• The problem: Every entry must be output exactly as it is written.

*** Records for the exercise Section Begins ***

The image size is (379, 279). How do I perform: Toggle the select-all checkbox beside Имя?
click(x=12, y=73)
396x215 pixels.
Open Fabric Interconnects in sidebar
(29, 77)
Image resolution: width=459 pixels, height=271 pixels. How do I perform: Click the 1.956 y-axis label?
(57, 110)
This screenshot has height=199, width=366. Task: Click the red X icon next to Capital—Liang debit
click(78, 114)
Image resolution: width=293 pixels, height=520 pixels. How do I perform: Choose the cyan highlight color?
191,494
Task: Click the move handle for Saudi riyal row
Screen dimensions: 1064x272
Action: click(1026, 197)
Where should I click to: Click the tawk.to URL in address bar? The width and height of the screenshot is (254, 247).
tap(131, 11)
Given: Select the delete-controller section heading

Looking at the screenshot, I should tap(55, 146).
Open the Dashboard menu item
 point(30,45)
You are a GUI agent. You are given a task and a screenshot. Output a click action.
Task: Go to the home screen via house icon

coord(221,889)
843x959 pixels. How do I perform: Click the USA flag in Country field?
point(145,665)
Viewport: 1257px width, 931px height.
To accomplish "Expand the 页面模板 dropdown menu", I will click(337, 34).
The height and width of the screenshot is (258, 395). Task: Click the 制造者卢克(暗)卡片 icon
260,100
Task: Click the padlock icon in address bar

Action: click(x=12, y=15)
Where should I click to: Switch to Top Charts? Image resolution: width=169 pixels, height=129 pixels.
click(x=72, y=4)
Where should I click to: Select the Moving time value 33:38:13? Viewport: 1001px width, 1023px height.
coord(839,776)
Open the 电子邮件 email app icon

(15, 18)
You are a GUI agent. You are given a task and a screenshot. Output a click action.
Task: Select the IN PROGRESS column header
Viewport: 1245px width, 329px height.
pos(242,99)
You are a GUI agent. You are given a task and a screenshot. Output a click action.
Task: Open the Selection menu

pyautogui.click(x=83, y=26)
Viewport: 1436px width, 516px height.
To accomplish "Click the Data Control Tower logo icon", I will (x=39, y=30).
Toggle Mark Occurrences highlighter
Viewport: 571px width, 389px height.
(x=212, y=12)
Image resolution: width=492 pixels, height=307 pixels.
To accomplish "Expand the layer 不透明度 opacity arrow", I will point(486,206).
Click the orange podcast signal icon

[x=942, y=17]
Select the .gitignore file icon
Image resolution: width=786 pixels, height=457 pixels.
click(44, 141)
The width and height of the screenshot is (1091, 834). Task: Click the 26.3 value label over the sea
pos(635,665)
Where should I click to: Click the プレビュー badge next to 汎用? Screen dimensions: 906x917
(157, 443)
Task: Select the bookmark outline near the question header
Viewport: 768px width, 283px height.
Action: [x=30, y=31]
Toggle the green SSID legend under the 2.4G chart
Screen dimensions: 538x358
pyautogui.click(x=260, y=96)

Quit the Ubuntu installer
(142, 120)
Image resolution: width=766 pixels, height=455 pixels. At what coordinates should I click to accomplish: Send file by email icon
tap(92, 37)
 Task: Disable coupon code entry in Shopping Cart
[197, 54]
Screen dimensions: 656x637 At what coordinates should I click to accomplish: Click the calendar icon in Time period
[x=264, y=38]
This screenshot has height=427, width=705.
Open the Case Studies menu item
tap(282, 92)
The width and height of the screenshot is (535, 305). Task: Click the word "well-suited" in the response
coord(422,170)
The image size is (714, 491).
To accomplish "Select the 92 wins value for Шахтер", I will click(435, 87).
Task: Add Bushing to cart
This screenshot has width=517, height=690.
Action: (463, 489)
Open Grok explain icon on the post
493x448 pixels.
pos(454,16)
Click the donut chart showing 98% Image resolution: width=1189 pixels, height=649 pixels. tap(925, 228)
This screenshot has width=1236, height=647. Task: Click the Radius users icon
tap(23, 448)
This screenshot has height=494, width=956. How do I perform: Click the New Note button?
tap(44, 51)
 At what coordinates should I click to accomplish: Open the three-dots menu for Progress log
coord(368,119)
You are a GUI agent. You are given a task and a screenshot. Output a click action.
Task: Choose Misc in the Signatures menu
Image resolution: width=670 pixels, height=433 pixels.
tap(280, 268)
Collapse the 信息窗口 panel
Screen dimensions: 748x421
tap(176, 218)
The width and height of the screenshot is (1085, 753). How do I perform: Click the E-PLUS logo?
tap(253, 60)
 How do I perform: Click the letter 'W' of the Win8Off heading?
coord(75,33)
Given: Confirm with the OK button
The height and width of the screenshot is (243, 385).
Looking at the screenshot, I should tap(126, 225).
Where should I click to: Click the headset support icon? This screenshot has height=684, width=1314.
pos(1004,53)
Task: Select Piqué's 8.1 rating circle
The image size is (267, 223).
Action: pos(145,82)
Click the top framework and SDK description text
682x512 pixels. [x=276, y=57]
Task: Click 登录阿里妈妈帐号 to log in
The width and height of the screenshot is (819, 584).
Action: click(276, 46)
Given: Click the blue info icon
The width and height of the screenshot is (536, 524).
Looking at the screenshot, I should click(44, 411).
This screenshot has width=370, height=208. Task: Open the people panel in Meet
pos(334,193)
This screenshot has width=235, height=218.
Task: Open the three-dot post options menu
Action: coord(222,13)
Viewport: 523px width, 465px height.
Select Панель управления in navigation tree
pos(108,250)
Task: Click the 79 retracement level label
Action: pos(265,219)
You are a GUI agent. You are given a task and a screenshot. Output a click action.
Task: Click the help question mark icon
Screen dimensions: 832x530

*** Records for the exercise Section Ends ***

• Response below:
The image size is (379, 279). How do I perform: Toggle the select-all checkbox beside Имя?
click(x=12, y=73)
396x215 pixels.
Open Fabric Interconnects in sidebar
(29, 77)
Image resolution: width=459 pixels, height=271 pixels. How do I perform: Click the 1.956 y-axis label?
(57, 110)
This screenshot has height=199, width=366. Task: Click the red X icon next to Capital—Liang debit
click(78, 114)
Image resolution: width=293 pixels, height=520 pixels. How do I perform: Choose the cyan highlight color?
191,494
Task: Click the move handle for Saudi riyal row
Screen dimensions: 1064x272
Action: click(1026, 197)
Where should I click to: Click the tawk.to URL in address bar? The width and height of the screenshot is (254, 247).
tap(131, 11)
Given: Select the delete-controller section heading

Looking at the screenshot, I should tap(55, 146).
Open the Dashboard menu item
 point(30,45)
You are a GUI agent. You are given a task and a screenshot. Output a click action.
Task: Go to the home screen via house icon

coord(221,889)
843x959 pixels. How do I perform: Click the USA flag in Country field?
point(145,665)
Viewport: 1257px width, 931px height.
To accomplish "Expand the 页面模板 dropdown menu", I will click(337, 34).
The height and width of the screenshot is (258, 395). Task: Click the 制造者卢克(暗)卡片 icon
260,100
Task: Click the padlock icon in address bar

Action: click(x=12, y=15)
Where should I click to: Switch to Top Charts? Image resolution: width=169 pixels, height=129 pixels.
click(x=72, y=4)
Where should I click to: Select the Moving time value 33:38:13? Viewport: 1001px width, 1023px height.
coord(839,776)
Open the 电子邮件 email app icon

(15, 18)
You are a GUI agent. You are given a task and a screenshot. Output a click action.
Task: Select the IN PROGRESS column header
Viewport: 1245px width, 329px height.
pos(242,99)
You are a GUI agent. You are given a task and a screenshot. Output a click action.
Task: Open the Selection menu

pyautogui.click(x=83, y=26)
Viewport: 1436px width, 516px height.
To accomplish "Click the Data Control Tower logo icon", I will (x=39, y=30).
Toggle Mark Occurrences highlighter
Viewport: 571px width, 389px height.
(x=212, y=12)
Image resolution: width=492 pixels, height=307 pixels.
To accomplish "Expand the layer 不透明度 opacity arrow", I will point(486,206).
Click the orange podcast signal icon

[x=942, y=17]
Select the .gitignore file icon
Image resolution: width=786 pixels, height=457 pixels.
click(44, 141)
The width and height of the screenshot is (1091, 834). Task: Click the 26.3 value label over the sea
pos(635,665)
Where should I click to: Click the プレビュー badge next to 汎用? Screen dimensions: 906x917
(157, 443)
Task: Select the bookmark outline near the question header
Viewport: 768px width, 283px height.
Action: [x=30, y=31]
Toggle the green SSID legend under the 2.4G chart
Screen dimensions: 538x358
pyautogui.click(x=260, y=96)

Quit the Ubuntu installer
(142, 120)
Image resolution: width=766 pixels, height=455 pixels. At what coordinates should I click to accomplish: Send file by email icon
tap(92, 37)
 Task: Disable coupon code entry in Shopping Cart
[197, 54]
Screen dimensions: 656x637 At what coordinates should I click to accomplish: Click the calendar icon in Time period
[x=264, y=38]
This screenshot has height=427, width=705.
Open the Case Studies menu item
tap(282, 92)
The width and height of the screenshot is (535, 305). Task: Click the word "well-suited" in the response
coord(422,170)
The image size is (714, 491).
To accomplish "Select the 92 wins value for Шахтер", I will click(435, 87).
Task: Add Bushing to cart
This screenshot has width=517, height=690.
Action: (463, 489)
Open Grok explain icon on the post
493x448 pixels.
pos(454,16)
Click the donut chart showing 98% Image resolution: width=1189 pixels, height=649 pixels. tap(925, 228)
This screenshot has width=1236, height=647. Task: Click the Radius users icon
tap(23, 448)
This screenshot has height=494, width=956. How do I perform: Click the New Note button?
tap(44, 51)
 At what coordinates should I click to accomplish: Open the three-dots menu for Progress log
coord(368,119)
You are a GUI agent. You are given a task and a screenshot. Output a click action.
Task: Choose Misc in the Signatures menu
Image resolution: width=670 pixels, height=433 pixels.
tap(280, 268)
Collapse the 信息窗口 panel
Screen dimensions: 748x421
tap(176, 218)
The width and height of the screenshot is (1085, 753). How do I perform: Click the E-PLUS logo?
tap(253, 60)
 How do I perform: Click the letter 'W' of the Win8Off heading?
coord(75,33)
Given: Confirm with the OK button
The height and width of the screenshot is (243, 385).
Looking at the screenshot, I should tap(126, 225).
Where should I click to: Click the headset support icon? This screenshot has height=684, width=1314.
pos(1004,53)
Task: Select Piqué's 8.1 rating circle
The image size is (267, 223).
Action: pos(145,82)
Click the top framework and SDK description text
682x512 pixels. [x=276, y=57]
Task: Click 登录阿里妈妈帐号 to log in
The width and height of the screenshot is (819, 584).
Action: click(276, 46)
Given: Click the blue info icon
The width and height of the screenshot is (536, 524).
Looking at the screenshot, I should click(44, 411).
This screenshot has width=370, height=208. Task: Open the people panel in Meet
pos(334,193)
This screenshot has width=235, height=218.
Task: Open the three-dot post options menu
Action: coord(222,13)
Viewport: 523px width, 465px height.
Select Панель управления in navigation tree
pos(108,250)
Task: Click the 79 retracement level label
Action: pos(265,219)
You are a GUI agent. You are given a task and a screenshot. Output a click action.
Task: Click the help question mark icon
Screen dimensions: 832x530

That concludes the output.